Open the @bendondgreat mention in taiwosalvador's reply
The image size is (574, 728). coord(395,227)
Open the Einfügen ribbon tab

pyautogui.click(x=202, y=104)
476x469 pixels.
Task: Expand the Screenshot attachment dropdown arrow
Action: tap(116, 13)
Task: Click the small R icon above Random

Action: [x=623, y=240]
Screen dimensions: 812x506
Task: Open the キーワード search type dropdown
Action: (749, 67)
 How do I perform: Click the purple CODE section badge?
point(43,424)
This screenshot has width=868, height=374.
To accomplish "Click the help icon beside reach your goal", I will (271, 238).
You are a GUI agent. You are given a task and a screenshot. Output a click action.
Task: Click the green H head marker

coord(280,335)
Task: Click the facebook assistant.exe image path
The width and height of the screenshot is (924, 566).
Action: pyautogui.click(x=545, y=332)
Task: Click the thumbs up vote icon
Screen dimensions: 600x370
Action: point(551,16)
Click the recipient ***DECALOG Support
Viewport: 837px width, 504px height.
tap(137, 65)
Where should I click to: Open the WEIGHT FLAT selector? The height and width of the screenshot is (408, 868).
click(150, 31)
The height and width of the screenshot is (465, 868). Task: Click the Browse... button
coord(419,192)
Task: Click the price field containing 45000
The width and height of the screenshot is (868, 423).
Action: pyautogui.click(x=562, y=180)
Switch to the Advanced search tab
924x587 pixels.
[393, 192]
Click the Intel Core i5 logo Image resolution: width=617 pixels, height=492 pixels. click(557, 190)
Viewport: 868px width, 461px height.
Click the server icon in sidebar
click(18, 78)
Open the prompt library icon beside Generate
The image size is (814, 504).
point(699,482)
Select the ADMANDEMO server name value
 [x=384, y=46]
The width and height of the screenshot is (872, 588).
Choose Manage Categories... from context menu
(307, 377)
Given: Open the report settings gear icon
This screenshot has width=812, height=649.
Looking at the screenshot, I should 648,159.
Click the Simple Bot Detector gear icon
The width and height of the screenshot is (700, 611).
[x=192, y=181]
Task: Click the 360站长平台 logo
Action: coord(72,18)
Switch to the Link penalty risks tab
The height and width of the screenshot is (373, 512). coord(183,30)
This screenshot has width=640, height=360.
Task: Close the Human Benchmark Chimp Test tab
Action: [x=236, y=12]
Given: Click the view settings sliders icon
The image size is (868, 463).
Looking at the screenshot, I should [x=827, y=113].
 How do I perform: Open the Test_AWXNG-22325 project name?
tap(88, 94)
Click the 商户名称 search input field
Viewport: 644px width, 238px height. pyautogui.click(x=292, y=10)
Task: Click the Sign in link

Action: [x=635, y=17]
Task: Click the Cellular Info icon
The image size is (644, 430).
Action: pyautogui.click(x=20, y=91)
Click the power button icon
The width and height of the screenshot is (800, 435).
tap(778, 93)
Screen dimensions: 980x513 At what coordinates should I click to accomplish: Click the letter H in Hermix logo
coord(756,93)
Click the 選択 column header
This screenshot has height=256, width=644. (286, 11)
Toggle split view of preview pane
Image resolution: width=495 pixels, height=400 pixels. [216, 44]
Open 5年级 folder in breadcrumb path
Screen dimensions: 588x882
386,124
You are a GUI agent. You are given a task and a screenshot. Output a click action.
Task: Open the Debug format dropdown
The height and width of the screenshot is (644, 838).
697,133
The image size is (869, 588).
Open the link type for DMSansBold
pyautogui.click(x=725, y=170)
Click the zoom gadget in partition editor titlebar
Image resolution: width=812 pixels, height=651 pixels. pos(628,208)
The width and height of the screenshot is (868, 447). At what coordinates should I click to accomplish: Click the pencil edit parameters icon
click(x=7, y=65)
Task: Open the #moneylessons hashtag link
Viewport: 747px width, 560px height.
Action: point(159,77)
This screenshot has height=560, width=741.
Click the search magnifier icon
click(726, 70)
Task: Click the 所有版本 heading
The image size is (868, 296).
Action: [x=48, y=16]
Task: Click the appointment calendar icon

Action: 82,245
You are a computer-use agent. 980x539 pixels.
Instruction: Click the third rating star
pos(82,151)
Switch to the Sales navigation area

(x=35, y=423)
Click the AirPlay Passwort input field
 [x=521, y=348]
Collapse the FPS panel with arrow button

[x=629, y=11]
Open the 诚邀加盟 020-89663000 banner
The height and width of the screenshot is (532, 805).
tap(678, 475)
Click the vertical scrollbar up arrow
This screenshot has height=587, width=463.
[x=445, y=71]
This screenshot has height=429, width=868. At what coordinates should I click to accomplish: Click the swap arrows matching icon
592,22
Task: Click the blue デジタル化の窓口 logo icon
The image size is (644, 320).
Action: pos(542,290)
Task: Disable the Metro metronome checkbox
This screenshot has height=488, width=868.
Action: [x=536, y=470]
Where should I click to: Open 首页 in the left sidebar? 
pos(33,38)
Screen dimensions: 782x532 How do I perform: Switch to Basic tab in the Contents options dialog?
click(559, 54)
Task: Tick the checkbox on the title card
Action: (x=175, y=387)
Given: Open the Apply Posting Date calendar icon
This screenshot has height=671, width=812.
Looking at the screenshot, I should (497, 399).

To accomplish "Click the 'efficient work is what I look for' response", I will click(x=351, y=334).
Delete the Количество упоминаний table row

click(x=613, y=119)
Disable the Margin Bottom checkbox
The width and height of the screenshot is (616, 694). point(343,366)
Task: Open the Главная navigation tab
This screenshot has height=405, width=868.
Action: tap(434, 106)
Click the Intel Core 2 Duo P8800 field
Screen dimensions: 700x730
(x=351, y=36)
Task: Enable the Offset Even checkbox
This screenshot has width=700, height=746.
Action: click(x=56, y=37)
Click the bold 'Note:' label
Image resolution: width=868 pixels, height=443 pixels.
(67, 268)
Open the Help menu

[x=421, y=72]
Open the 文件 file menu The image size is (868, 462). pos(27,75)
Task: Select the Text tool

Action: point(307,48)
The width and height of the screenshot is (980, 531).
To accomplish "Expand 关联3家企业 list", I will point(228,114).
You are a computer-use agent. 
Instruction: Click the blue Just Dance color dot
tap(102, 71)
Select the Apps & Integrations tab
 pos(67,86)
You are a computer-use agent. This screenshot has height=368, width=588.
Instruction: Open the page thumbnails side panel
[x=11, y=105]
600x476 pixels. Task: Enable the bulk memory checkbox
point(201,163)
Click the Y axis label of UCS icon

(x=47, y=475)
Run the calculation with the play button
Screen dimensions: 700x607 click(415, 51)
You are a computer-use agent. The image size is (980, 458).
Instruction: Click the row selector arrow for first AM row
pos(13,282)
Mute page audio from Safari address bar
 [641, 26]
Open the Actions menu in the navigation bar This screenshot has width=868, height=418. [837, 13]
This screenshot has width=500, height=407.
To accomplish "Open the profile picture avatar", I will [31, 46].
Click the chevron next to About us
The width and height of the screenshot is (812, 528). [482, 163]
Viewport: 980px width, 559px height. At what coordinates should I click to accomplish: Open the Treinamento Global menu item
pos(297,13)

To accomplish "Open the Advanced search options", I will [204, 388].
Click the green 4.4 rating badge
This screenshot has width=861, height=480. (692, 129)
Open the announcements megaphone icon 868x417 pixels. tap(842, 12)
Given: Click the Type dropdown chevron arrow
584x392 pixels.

== Exercise ==
Copy down every line of the material above that includes the string "computer".

== Result of the task ==
You are a computer-use agent. 980x539 pixels.
You are a computer-use agent. 
You are a computer-use agent. This screenshot has height=368, width=588.
You are a computer-use agent. The image size is (980, 458).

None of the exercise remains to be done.